Rice-Gone-Wild Salad!
with rice, wild rice, apple, raisins, and sweet potatoes
This recipe is another combination of several found on the web, well, originally found on the web. It's modified beyond recognition, except for some preparation methods and a few ingredients. It's great as a side dish, and makes a good potluck take-along since it does not need heating.
This recipe is easy. I would say it serves about 12 as a side dish.

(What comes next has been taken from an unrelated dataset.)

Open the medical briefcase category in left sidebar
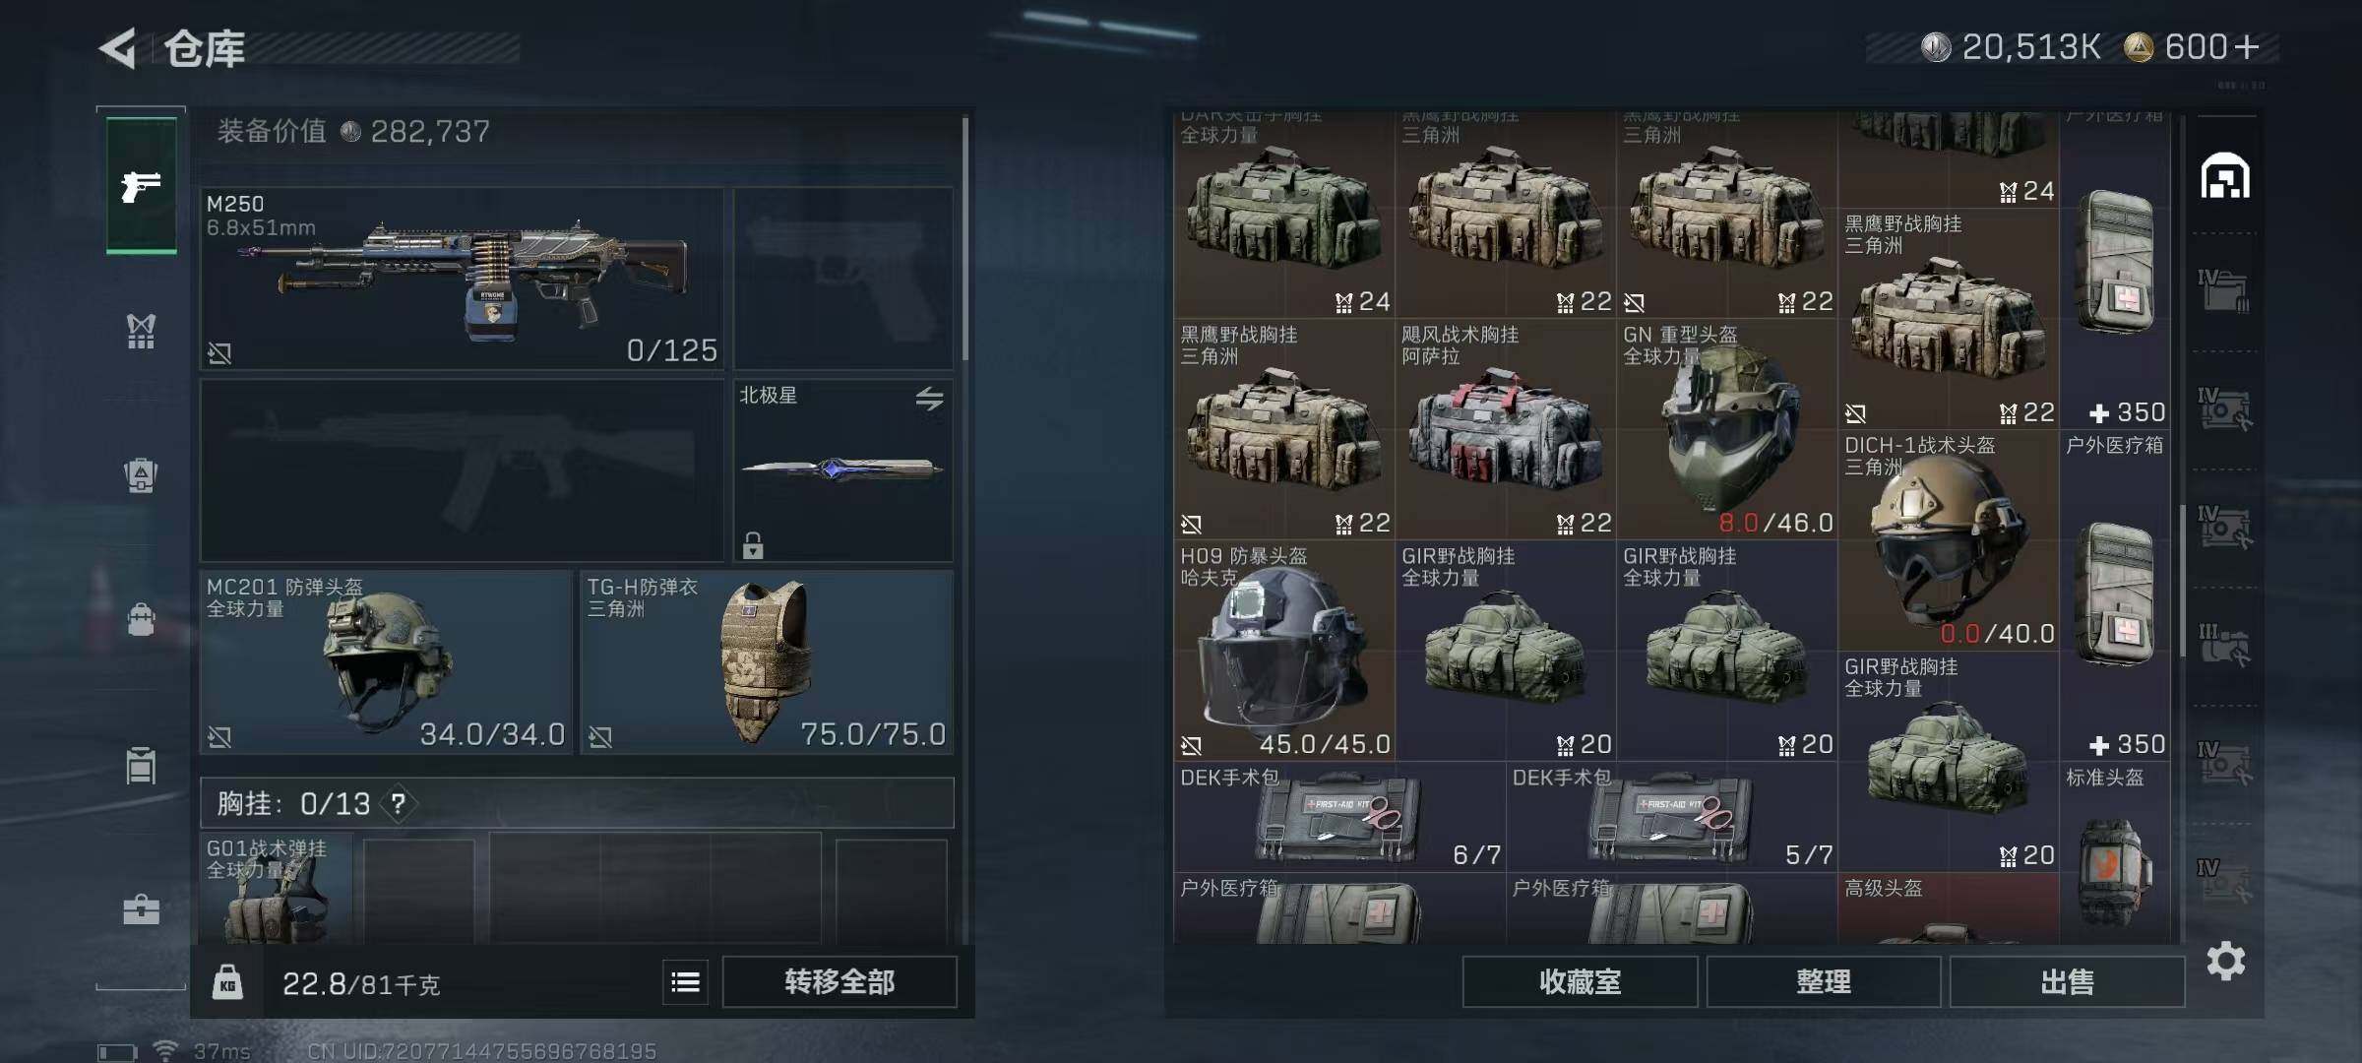The width and height of the screenshot is (2362, 1063). tap(142, 909)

You could use it as a luncheon dish with some protein object. A couple deviled eggs maybe.
Note: You will want to cook the rice the night before, or early in the morning, so it can get cold. You can use leftover rice for this... make a generous pot of rice for dinner, use the rest for this salad! You can do the sweet potato the night before too, or in the morning... this is a good recipe to make parts ahead.
- 1 cup mixed wild rice and brown rice, or white rice if that's what you have! I used about 1/4 cup wild and 3/4 cup white
- 2 cups water to cook rice
- Salt for the rice (about a teaspoon in the cooking water)
Cook rice. Cool. Refrigerate overnight.
- 1 large sweet potato or two smaller ones. Enough for 2 cups when cubed to about 3/8 inch (a little smaller than regular six-sided dice).
- 1/4 cup olive oil
- 1 teaspoon ground ginger
- 1/2 teaspoon EACH salt and pepper
Mix all ingredients in a large bowl. Spread in an oiled 13x9 pan or a jelly roll sheet (cookie sheet with edges).
Bake at 350 for 30 minutes. Cool. The baking cooks the sweet potato but lets the outside get firm, so you don't have mushy stuff when you mix it. Don't overcook.
- The cooled rice (2 cups cooked rice)
- The cooled sweet potato
- 1 apple, cored and diced. Leave skin on. I used granny smith which was perfect.
- 1 orange, peeled and chopped. I used a large navel orange. No seeds. :-) Two would work too.
- dash of mace
- 1/4 tsp cinnamon
- salt and pepper to taste
- 2 Tbsp lemon juice, or a mix of lemon and lime
- 1/8 to 1/4 cup maple syrup. To taste! If you want sweet, add the upper amount. If you want a touch sweet and mostly flavor, add the lower.
- more olive oil if needed, to make it hang together a bit. I probably put a couple more Tablespoons in.
- Raisins! About 1/3 to 1/2 cup. To your liking.
- I would have put 1/4 to 1/2 cup chopped walnuts in if this weren't a potluck. They would go really well and would add the protein needed for a luncheon dish.
Mix everything together. Taste. Correct seasoning with lemon, salt, pepper, oil, maple syrup. To your taste.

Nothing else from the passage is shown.